I am delighted to think, because I have been in the South a good deal of late and have studied some of the conditions there, that they are getting better and better for the Negro race in certain respects that are not published to the world, but that really affect very much the conditions of these who live there. In all the growing communities of the South—I mean where there is a touch of the modern and a touch of progress and a touch of civilization—the white men of progress are beginning to appreciate the advantage of having a class like the colored men that they have there. They are anxious that they have an industrial education. They are anxious that they should make their way in the world and show their usefulness in the community. The truth is that the greatest hope that the Negro has, because he lives chiefly in the South, is the friendship and the sympathy of the white men with whom he lives in that neighborhood. I know it is not the habit to think so, but it is growing, and one of the things that misleads us most is the desperate, the extreme statements of white men from the South on the subject, but really they don't mean what they say. They are the last people that want to be taken literally. They have a theory that it may give them sometimes a little boost politically to talk in extremes and superlatives, but I have heard expressions from leading Negroes in various cities that confirm my judgment that the situation is growing better and better. I remember hearing the Reverend Dr. Walker, that Negro who went abroad and preached in Spurgeon's pulpit and was worthy to preach in that pulpit, express his friendship for the white people of Augusta where I spent five or six weeks, and express his view of the proposition that the Negro race should be moved to some other country than this. He said they were mighty well satisfied to live in Augusta until they went to glory, and that they did not want to go anywhere else until they did go to glory. That is the same sentiment I found in Charlotte and in Petersburg. I don't mean to say that there are not exceptions. I mean to say that those communities that are moving forward are moving forward with a keen eye to progress and that they realize the advantage they have in the presence of the Negro race who are almost their only laborers.

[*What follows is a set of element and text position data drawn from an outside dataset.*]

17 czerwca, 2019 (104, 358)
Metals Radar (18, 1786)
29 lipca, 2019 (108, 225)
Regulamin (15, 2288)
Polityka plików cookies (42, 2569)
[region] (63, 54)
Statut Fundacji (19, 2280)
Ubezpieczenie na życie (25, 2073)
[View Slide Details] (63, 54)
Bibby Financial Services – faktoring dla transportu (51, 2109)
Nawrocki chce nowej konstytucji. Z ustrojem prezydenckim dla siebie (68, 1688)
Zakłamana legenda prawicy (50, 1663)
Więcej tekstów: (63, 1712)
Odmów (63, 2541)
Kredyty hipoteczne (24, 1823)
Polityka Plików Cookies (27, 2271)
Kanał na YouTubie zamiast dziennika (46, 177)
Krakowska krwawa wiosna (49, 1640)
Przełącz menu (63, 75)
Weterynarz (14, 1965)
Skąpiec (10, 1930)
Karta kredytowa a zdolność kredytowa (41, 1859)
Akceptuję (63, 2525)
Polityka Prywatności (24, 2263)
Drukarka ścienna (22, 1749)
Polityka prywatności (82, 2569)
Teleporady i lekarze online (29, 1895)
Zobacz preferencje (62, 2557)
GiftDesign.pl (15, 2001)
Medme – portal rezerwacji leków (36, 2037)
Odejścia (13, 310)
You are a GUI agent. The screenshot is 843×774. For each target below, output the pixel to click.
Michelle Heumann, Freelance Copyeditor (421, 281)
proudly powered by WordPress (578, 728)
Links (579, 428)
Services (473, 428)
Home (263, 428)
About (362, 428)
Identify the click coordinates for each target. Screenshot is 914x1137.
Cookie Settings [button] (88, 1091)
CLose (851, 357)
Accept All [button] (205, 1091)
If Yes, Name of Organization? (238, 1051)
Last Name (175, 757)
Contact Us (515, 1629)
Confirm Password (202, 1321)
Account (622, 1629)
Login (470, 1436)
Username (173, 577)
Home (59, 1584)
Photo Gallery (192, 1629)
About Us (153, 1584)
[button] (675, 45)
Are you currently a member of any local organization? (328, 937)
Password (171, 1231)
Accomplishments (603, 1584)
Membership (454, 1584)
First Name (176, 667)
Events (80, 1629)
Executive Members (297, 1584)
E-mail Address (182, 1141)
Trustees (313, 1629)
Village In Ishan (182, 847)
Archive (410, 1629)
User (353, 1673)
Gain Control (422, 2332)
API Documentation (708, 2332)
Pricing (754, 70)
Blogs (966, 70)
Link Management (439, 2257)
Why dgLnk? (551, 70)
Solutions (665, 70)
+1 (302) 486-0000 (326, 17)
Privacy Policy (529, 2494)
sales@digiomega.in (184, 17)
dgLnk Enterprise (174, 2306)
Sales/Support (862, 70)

We have a gentleman at the head of the Jeanes trust fund who tells a good story. He said he was in one of the towns—I think it was in North Carolina—where they were bringing in some Italian immigrants and that an old colored man there inquired as to what they were doing. He said they were white men who had come into the country from abroad. "Why," he said, "we's got white men enough already to work for—we can't do no more." Now, the fact is that the progress of the race is outlining itself with great clearness, to me at least, in making itself a useful part of the community where it is, so that it shall not only awaken an altruistic spirit, or spirit of humanity, but, what is a good deal better to tie to, shall awaken the economic spirit of those with whom you live and who value your services as members of the community and know how much you add to its success by being there and being valuable members of that community in accumulation, in your providence and in making the homes that are made in a successful community of Negroes in the South.

It seems to me that the future is in the hands of the race itself. I do not mean to say that cruelties are not to exist in the future, and injustices, and a great many reasons why complaints should be made against the inhumanity of man, but I do mean to say that there never has been a time in the history of the Negro race when the future offered such a basis for belief in your success as a race and for the belief that you have it in your hands to make that success as it is to-day. Everything that I can do as the Executive in the way of helping along this University I expect to do. I expect to do it because I believe it is a debt of the people of the United States, it is an obligation of the Government of the United States, and it is money constitutionally applied to that which shall work out in the end the solution of one of the great problems that God has put upon the people of the United States.